To catch something, first let it go
For slower followers, Stratagem 16 may be useful: “To catch something, first let it go.” The story of this stratagem describes a general who is asked to put down a rebellion. The general has the power to subdue the rebels, but he knows their defeat would not lead to lasting peace. Instead, he chooses to fight the rebel leader, capture him, let him go, fight and capture him again, and let him go again. He repeats this process seven times until the rebel, exhausted, accepts being governed by the kingdom. Instead of chasing closely behind a rival, choose to wait. When your enemy is exhausted, attack. Twitter launched in 2006; Threads successfully launched in 2023.
These Chinese stratagems tell us patience is key, but we’ll look to the Greeks to tell us the right time to act.
Choose the time for action: chronos vs. kairos
The Ancient Greeks had two distinct words for time: chronos, the “clock time” which places events in an order with specific amounts of time separating them like hours or days or years, and kairos, the qualitative, anachronistic measure of time that uses moments to determine when something will occur. Chronos says, “I will launch my new venture on July 31, 2023.” Kairos says, “I will launch my new venture if and when X, Y, and Z prove to be true.” For a follower, using the kairotic definition of time is key.
For Meta and Threads, there were a few moments that came together to position the opportunity for launch. Twitter has been in a period of instability, including Musk’s purchase of the company and the subsequent layoffs of about 80% of its workforce. The platform has been criticized for an increase in hate speech. Then the first week in July, Musk decided to limit free users to viewing only 600 posts per day. Under those conditions, Meta launched Threads early.

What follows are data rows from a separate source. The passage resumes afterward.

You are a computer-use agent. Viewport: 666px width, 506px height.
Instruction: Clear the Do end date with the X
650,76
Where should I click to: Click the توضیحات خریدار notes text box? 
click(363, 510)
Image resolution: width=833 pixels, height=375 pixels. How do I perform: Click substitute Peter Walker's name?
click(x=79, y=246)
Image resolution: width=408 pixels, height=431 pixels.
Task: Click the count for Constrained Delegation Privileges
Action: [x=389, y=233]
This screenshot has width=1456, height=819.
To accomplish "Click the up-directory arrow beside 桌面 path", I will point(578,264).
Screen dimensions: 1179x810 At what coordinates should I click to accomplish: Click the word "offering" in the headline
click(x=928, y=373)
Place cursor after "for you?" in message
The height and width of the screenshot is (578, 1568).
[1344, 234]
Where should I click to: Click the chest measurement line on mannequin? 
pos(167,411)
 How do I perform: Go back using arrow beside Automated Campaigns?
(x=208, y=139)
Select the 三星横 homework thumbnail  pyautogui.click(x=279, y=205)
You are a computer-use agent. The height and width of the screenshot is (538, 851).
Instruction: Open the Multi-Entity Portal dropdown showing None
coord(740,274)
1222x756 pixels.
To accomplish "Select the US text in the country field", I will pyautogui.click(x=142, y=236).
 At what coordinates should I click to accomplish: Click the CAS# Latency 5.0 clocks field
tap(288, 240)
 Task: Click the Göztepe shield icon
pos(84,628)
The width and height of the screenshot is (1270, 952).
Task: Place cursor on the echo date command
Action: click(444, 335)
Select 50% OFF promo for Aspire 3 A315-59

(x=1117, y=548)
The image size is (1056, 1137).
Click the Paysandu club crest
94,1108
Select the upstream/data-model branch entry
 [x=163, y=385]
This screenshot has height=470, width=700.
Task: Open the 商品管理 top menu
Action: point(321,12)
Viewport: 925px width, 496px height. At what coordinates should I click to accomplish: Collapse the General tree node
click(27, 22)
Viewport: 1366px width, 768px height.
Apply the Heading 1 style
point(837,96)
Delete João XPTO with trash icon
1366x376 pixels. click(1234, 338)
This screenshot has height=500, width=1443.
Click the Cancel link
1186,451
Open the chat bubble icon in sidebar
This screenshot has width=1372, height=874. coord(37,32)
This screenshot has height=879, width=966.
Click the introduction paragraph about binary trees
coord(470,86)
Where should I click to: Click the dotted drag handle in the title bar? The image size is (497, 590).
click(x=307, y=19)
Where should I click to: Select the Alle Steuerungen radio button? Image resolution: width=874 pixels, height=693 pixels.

One additional opportunity Threads took advantage of is a trend we’ve been watching for a while: a shift to a decentralized internet where users can bring their data and information between platforms. Threads is built upon this feature. With this shift in customer preferences and volatility within Twitter, Meta jumped on the kairos moment.
In the Western business mindset, we often assume the world won’t change unless we act. Eastern philosophy is different—it recognizes that the world is constantly changing and knows we can influence change with minimal effort. Had Meta measured time by chronos, Threads might still be awaiting release. But when factors aligned in kairos, Meta was well-positioned to launch.
Both companies are highly innovative and intrapreneurial—we’ll see which moment wins out when it comes to Tweets or Threads. But if you’re an aspiring fast follower, select your kairos moments (“We’ll be prepared to launch when X, Y, and Z are true”), then when those moments align, be ready to pounce.